Studierende gegen rechten Präsidentschaftskandidaten Enrique Peña Nieto *


Bei den Wahlen am 1. Juli droht die Rückkehr der Partei der Institutionalisierten Revolution (PRI) an die politischen Schalthebel Mexikos. Ihr Präsidentschaftskandidat Enrique Peña Nieto genießt die Unterstützung der großen Medien des Landes. Dagegen hat sich die Bewegung »Yo soy 132« formiert. Mit Josue Lugo von der Fakultät für Sozial- und Politikwissenschaften an der Nationalen Autonomen Universität Mexikos sprach für "neues deutschland" (nd) Markus Plate.


nd: »Yo soy 132« heißt: »Ich bin der 132.« Wer und was steht dahinter? Wie kam es zur Gründung der Bewegung?

Lugo: Die Bewegung nahm ihren Anfang am 11. Mai während einer Veranstaltung an der privaten Universität Iberoamericana in Mexiko-Stadt, bei der PRI-Kandidat Enrique Peña Nieto mit Studenten diskutieren sollte. Es lief nicht gut für ihn, denn 131 Studenten protestierten heftig: gegen die Rolle Peña Nietos im Fall Atenco, gegen die PRI, die Mexiko viele Jahrzehnte lang regiert hatte. Ihre korrupte Herrschaft wird heute die »perfekte Diktatur« genannt. Peña Nieto sagte danach, diese Proteste von »nicht einmal 132« Demonstranten kümmerten ihn nicht. So entstand die Bewegung »Ich bin der 132.«, die mittlerweile Tausende von Anhängern hat, Studenten vieler Universitäten, aber auch Arbeiter und Künstler, die ihren Unmut über die Kandidatur Peña Nietos zu artikulieren versuchen.

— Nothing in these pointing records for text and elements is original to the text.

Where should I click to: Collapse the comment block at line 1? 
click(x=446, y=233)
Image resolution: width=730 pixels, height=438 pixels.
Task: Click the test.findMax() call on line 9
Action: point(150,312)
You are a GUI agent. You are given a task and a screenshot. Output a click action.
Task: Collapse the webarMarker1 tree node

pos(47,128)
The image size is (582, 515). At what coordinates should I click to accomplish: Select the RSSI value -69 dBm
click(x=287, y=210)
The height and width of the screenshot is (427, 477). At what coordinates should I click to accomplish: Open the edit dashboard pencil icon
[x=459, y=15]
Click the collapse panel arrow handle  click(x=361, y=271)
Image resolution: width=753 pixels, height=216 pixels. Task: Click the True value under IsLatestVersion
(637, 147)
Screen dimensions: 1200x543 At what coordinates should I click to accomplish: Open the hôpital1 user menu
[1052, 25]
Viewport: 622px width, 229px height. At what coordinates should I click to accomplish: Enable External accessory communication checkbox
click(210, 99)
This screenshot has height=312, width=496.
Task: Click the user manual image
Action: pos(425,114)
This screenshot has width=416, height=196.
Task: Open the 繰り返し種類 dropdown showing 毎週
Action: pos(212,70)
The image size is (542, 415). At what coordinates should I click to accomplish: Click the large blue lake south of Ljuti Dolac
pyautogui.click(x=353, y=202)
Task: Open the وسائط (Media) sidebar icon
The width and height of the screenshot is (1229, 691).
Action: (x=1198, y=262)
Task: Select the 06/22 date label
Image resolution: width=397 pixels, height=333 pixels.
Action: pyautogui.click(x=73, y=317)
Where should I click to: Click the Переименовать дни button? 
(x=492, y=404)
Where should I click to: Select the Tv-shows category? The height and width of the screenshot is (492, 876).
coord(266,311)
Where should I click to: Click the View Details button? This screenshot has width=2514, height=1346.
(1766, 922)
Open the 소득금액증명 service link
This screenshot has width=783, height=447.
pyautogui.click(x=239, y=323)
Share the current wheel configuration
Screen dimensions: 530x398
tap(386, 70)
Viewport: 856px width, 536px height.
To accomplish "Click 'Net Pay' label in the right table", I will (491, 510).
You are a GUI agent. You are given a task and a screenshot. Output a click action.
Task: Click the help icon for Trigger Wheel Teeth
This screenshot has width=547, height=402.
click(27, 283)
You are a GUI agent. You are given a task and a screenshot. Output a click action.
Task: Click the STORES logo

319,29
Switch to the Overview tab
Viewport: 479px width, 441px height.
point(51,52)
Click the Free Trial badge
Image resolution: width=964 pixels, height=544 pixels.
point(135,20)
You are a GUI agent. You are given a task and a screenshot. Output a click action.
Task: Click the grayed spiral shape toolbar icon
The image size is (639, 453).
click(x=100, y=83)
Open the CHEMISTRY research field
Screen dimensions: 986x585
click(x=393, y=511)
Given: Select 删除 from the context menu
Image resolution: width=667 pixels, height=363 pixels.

Wir sind strikt dagegen, dass die Massenmedien, voran das Fernsehnetzwerk Televisa, mit aller Macht einen Kandidaten durchdrücken will. Die Medien müssen die Realität abbilden: Wer sind die Kandidaten, welche Programme haben Sie? Und wenn die Wähler für Peña Nieto stimmen wollen, soll das zumindest eine Entscheidung sein, die auf Information beruht, nicht auf bloßer Fernsehpropaganda.

Worum ging es in dem Fall Atenco, von dem Sie gerade sprachen?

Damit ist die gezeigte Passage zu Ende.